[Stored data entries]
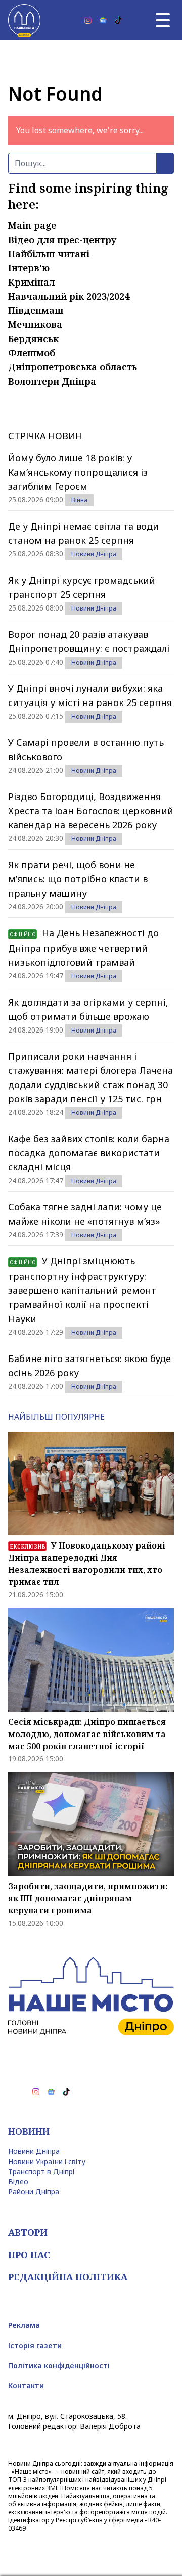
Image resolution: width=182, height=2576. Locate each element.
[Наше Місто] (24, 20)
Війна (79, 500)
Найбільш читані (48, 254)
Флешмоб (31, 353)
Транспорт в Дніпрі (41, 2171)
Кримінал (31, 282)
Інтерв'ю (29, 268)
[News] (103, 20)
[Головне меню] (163, 20)
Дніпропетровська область (72, 367)
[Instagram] (88, 20)
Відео (18, 2181)
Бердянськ (33, 339)
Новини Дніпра (93, 554)
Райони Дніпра (33, 2191)
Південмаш (36, 310)
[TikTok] (118, 20)
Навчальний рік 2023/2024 (68, 296)
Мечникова (35, 324)
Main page (32, 225)
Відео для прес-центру (62, 239)
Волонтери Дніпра (52, 381)
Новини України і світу (46, 2161)
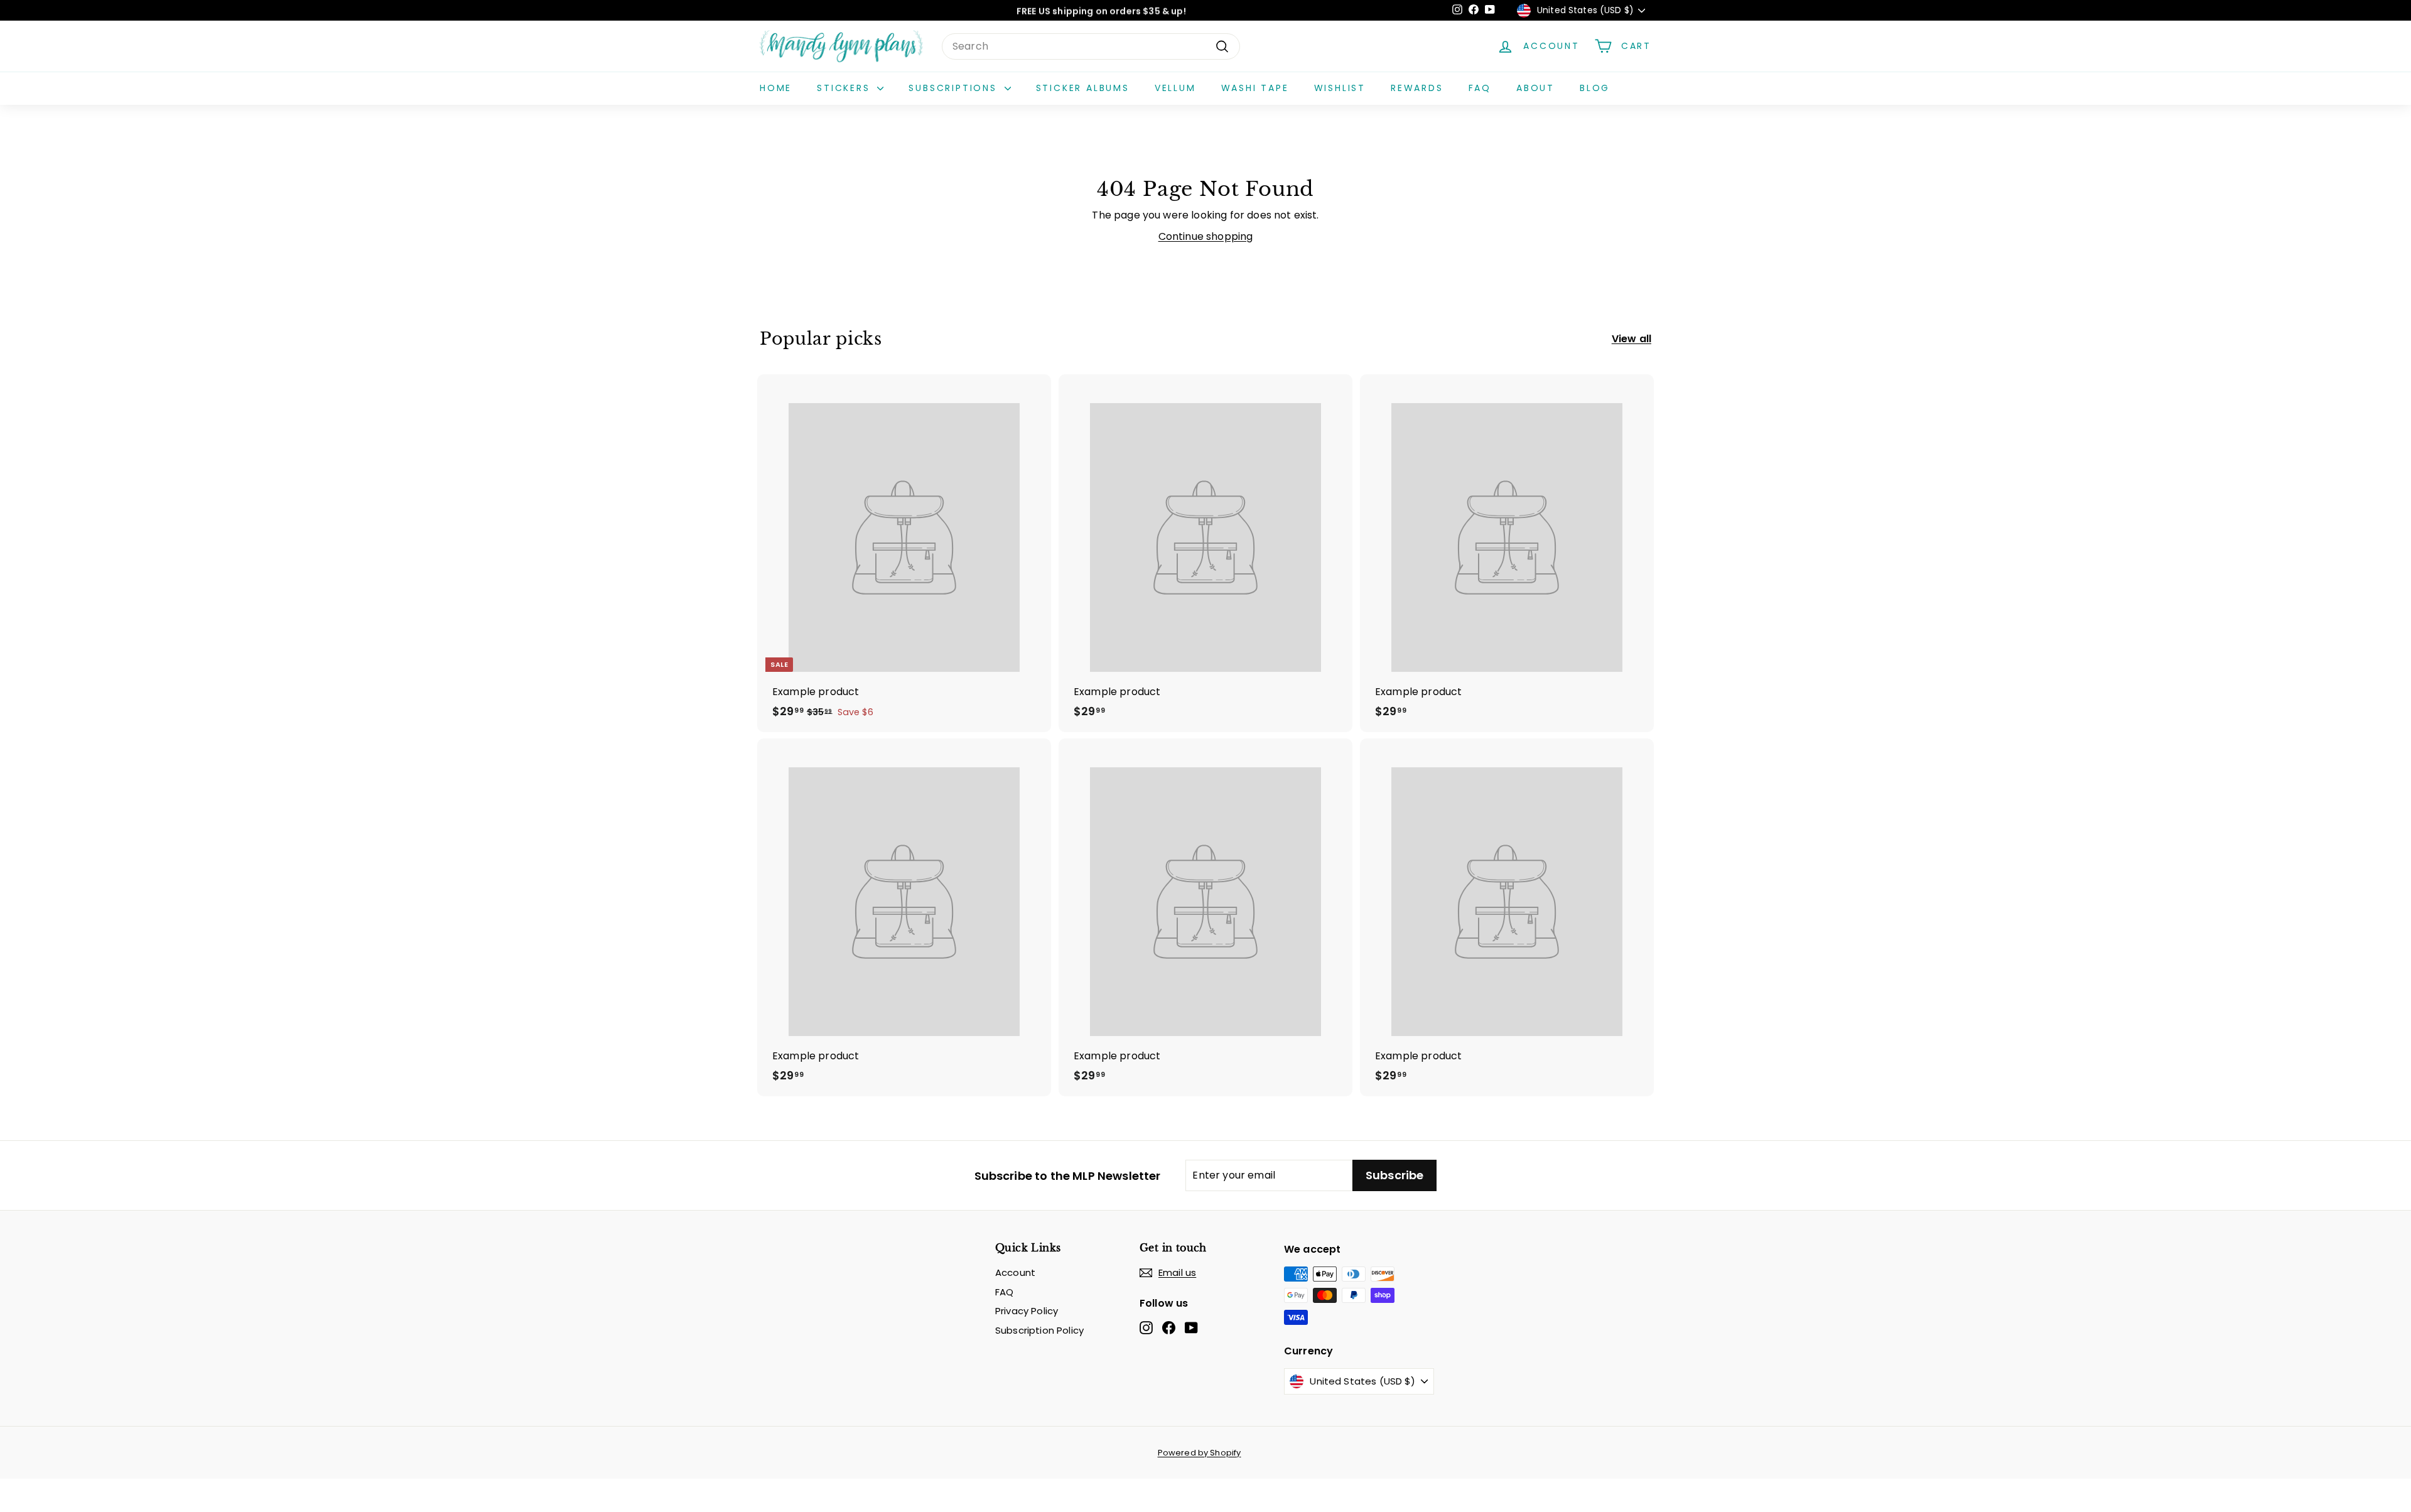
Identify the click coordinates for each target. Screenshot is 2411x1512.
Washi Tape (1255, 88)
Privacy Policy (1026, 1310)
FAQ (1480, 88)
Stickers (845, 88)
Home (776, 88)
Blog (1595, 88)
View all (1631, 339)
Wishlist (1340, 88)
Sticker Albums (1083, 88)
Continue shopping (1205, 236)
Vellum (1175, 88)
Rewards (1417, 88)
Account (1015, 1272)
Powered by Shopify (1199, 1453)
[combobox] (1091, 46)
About (1535, 88)
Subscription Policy (1039, 1330)
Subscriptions (955, 88)
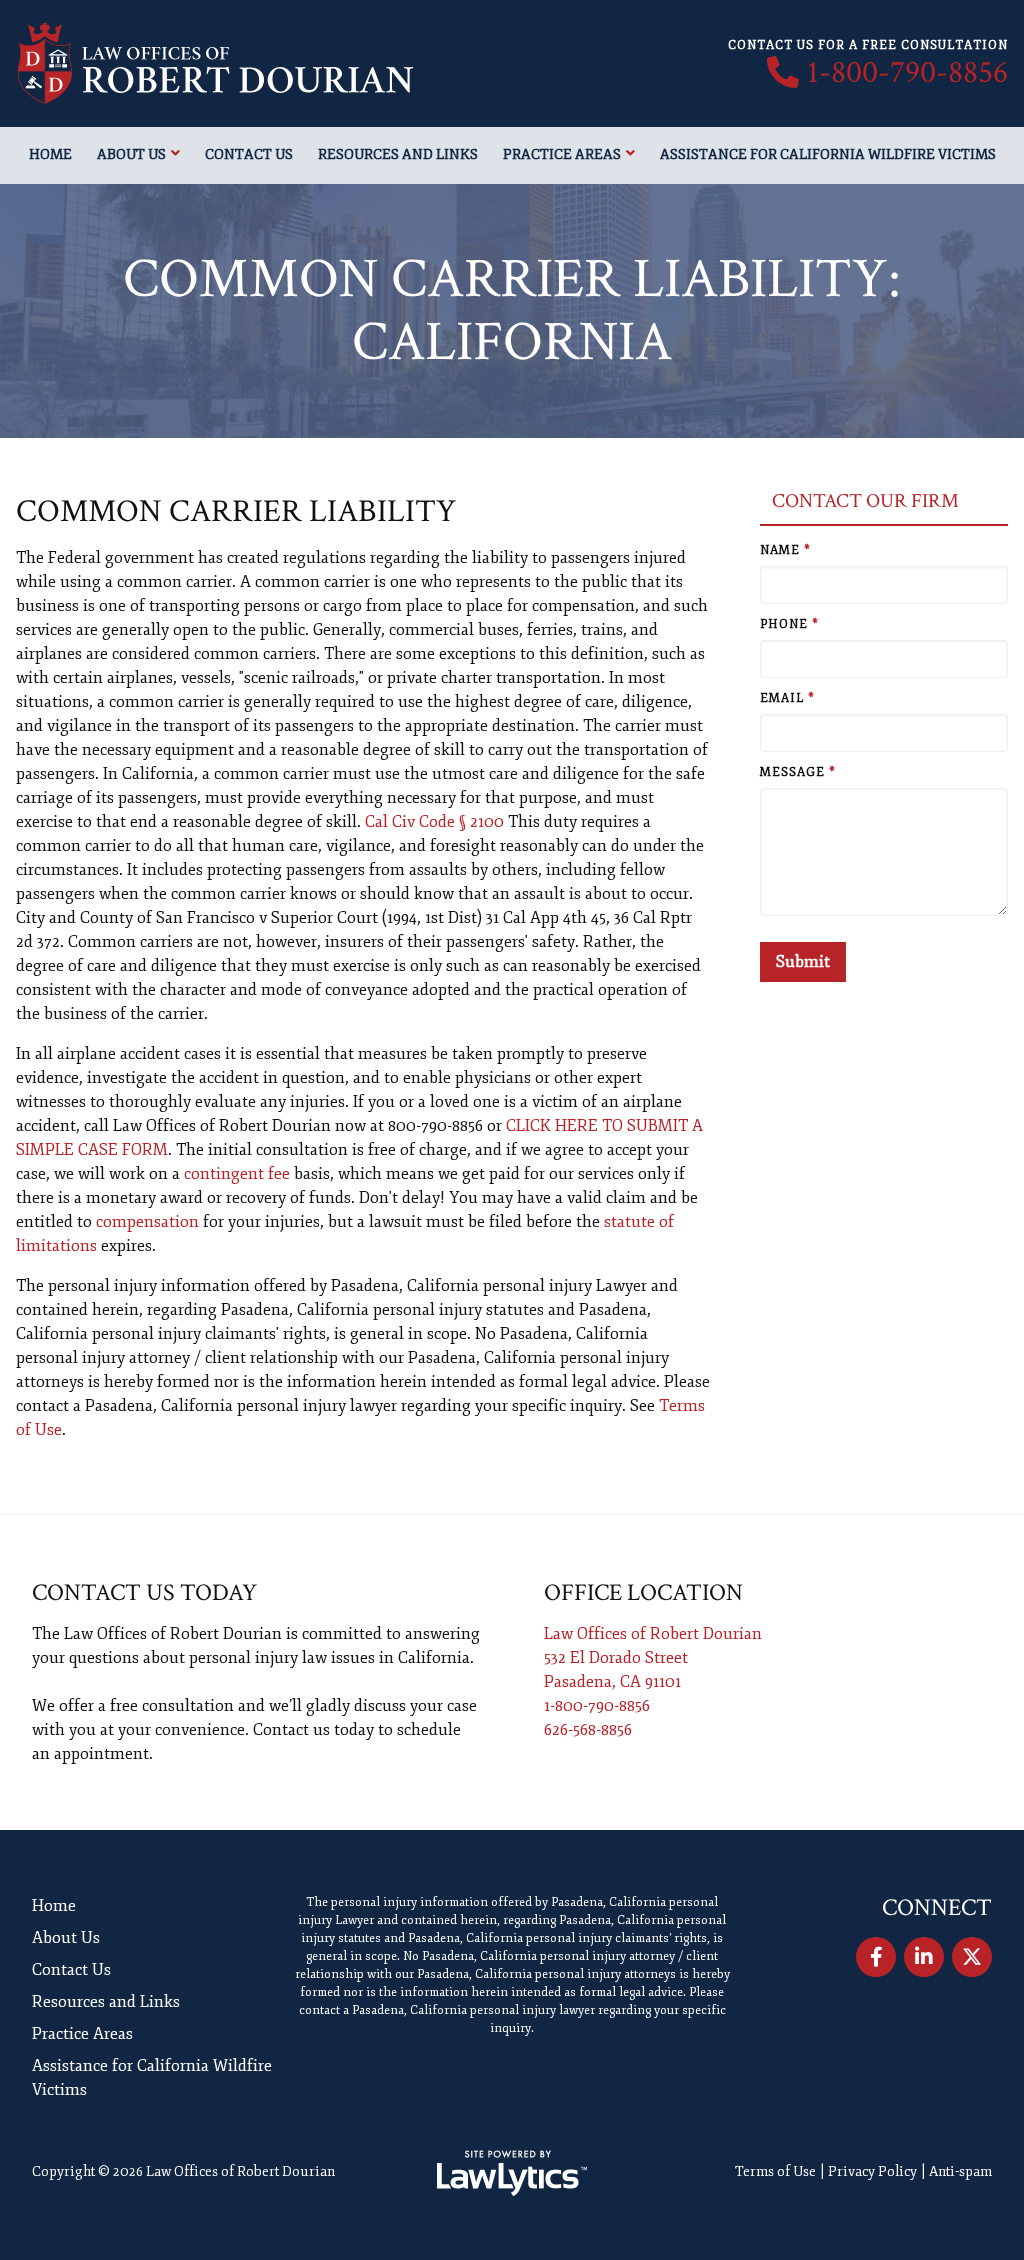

Required work: Whichever lines of the data include the word "Дніпра", pull them out.

Response to this exercise:
Новини Дніпра (93, 554)
Райони Дніпра (33, 2191)
Волонтери Дніпра (52, 381)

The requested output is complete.